父親としての威厳とかを考え娘の進路を聞こうとマコトは誘ったのだ。
「ユキ、学校どこ行くんだ?魔術学院か、それとも教会の学校?」
「魔術学院...私魔術好き、とっても楽しい」
小さく笑って雪はぎゅっと手を握る。
長女の方に父親らしいことをしてやれなかったと考えているマコトはそれを嬉しく思う。
「あそこの学院入学試験の難易度高いらしいけど大丈夫か?」
「お母さんが魔術得意だし、お父さんが数式教えてくれるから多分大丈夫」
「もし何かわからないことがあったら俺か母さんに聞いてくれ、答えられる範囲で答える」
「あそこの学院の入学試験で模擬戦っていうのがあるの...魔術は好きだけど戦うの苦手でできるかわからない」
「模擬戦って怪我とかしないのか?大丈夫か?」
「姉さん曰く七星位の魔術師が判定して止めるんだって、もし怪我しても回復術の先生がいて、跡一つ残さず治してくれるって言ってた」
星の数だけ魔術の才があるこの世界では星の数ほど力があるという事。
最大は八、だがそれは特例であり通常は七が最大なのだ。
マコトはそれだけの魔術師がいるなら大丈夫だろうなと、内心ホッとして胸を撫で下ろした。

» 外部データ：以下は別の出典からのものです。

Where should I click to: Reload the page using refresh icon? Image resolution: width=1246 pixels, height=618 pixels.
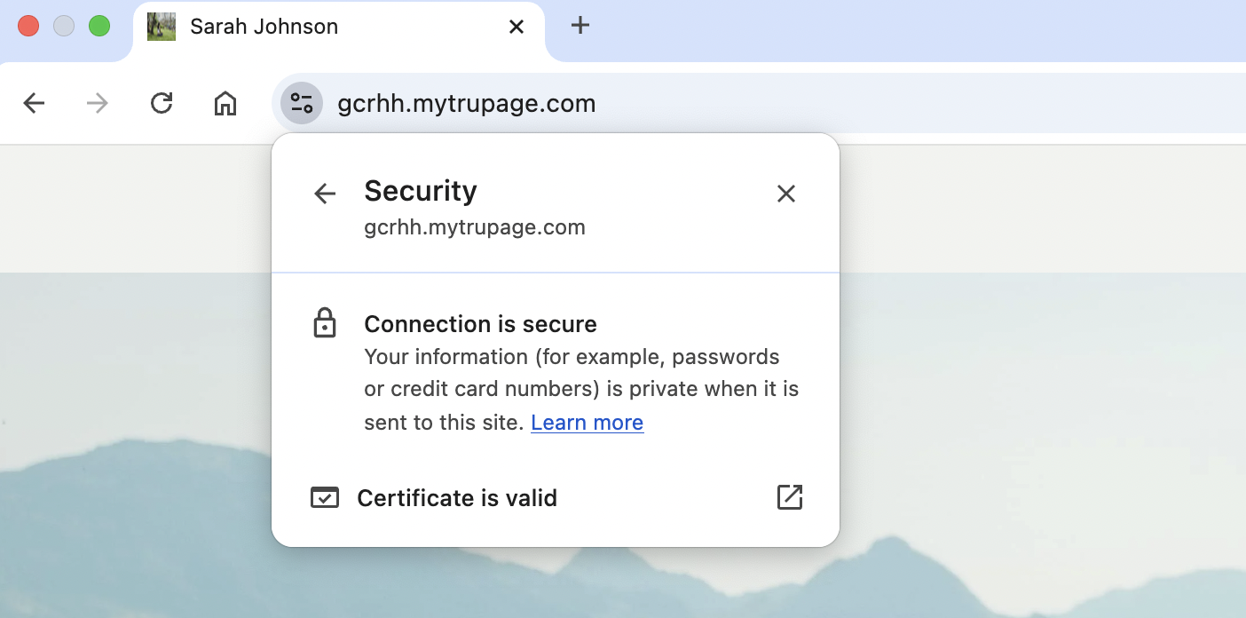pyautogui.click(x=162, y=103)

「それなら良いんだがやっぱり心配だな、模擬戦って今の時代のルールはわからないからな...」
「お父さんが若い頃はどうだったの?」
無垢な笑顔で問いかけてくるがマコトのギラギラハートに大ダメージ。
「おっお父さんはまだ若いからな?俺が学生ーーというかそういう事やってた時は模擬戦は生きてたら良いねって感じだったんだ」
「え?模擬戦でしょ?」
「だがな、お家争いとか色々あった結果相手が敵対してる貴族とかだと顔焼こうとしたり、最悪の場合命を奪ったり、まぁロクでもないものだったよ」
「昔は大変だったんだね」
「だな、そういえば父さん働こうと思うんだけどどう思う?」
「ニート辞めるの?」
「おい何処でそんな言葉...俺か、そうだ、俺は働くのだ」
「でも普段から労働は勤勉な馬鹿がやることだってーー」
「父さんは大好きな娘と嫁のためにお金稼ぐの、分かったか?」
「...わかったけど無茶しちゃダメだよ?あとお母さん泣かせちゃダメ」
「ちょっと待て、ユイ泣いてたのか?いつ?」
自分が帰ってきたとき以外彼女が泣いていたのを見たことがない、それぐらいユイは強くて脆い事をマコトは知ってる。
だからもう二度と一人にはしないとマコトは心に誓ったのだ。
なのに、なのに泣いていたという事を知らなかった。
その事実を聞いてマコトは自分が情けなくてしょうがなく感じた。
「お父さんが遅れて帰ってきたときにお母さんが居なくなったって泣いてたの」
「すまん」
「私じゃなくてお母さんに謝って」
「わかった、本当にありがとな、ユキ」
「パパとママのためだから、いつまでも一緒にいようね?」
無垢な笑みとは裏腹に含みのある言い方にマコトは一瞬思案するがその笑顔が掻き消してマコトは笑った。
可愛いは正義、この笑顔のために、この笑顔を守るために働らかなければいけないとマコトは強く思った。